What is Rejection Sensitivity?

Rejection sensitivity is a psychological condition characterized by oversensitivity to rejection. It typically appears in people with various neurotic conditions like borderline personality disorder, and it can be extremely debilitating for people who suffer from it. Treatment typically integrates treatment for the underlying neurotic condition with talk therapy to discuss and work through perceptions of rejection and unworthiness.

Someone with this condition tends to be extremely sensitive to rejection, often perceiving it where it does not exist. For example, upon hearing that a group of friends has gone out without her, a woman with rejection sensitivity might think that her friends didn’t like her, when this is not the case. Her perception of rejection, however, might lead her to be angry or aggressive, putting stress on her relationship with her friends.

Individuals who suffer from this problem also suffer from an abnormal amount of dread in situations where rejection is a possibility. They might be extremely distressed at the thought of asking someone out on a date, for example, or at the idea of meeting new people. This anticipation can set up a self-fulfilling prophecy, where the person behaves strangely out of fear, thereby creating a situation in which he or she is rejected, confirming the previous fears.

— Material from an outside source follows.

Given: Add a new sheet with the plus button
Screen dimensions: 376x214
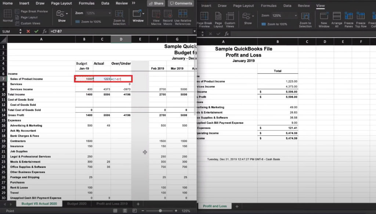Looking at the screenshot, I should tap(137, 203).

In the case of actual rejection, people with rejection sensitivity tend to overreact, sometimes quite violently. In addition to being unpleasant for everyone involved, this overreaction can also work to create a self-fulfilling prophecy in which rejection will be experienced over and over again as members of the person’s social group learn that he or she is unstable.

While many people might think of rejection specifically in the sense of romantic rejection, rejection sensitivity can also strike people when they interact with peers, coworkers, and others. It also isn’t limited to people in powerless positions; it is as likely to strike a shy 16-year-old girl as it is to plague a 50-year-old professor. Often, people are unaware of how severely this condition affects their lives until they start to receive treatment for it, causing their perception of the world to radically shift.

When dealing with someone who has this problem, it can be useful for individuals to remember that seemingly innocuous actions can be perceived as slights. It is sometimes helpful to stress that something is not a rejection if a person senses that someone else appears upset by it. People who are close to someone with this condition may want to encourage him or her to seek therapy.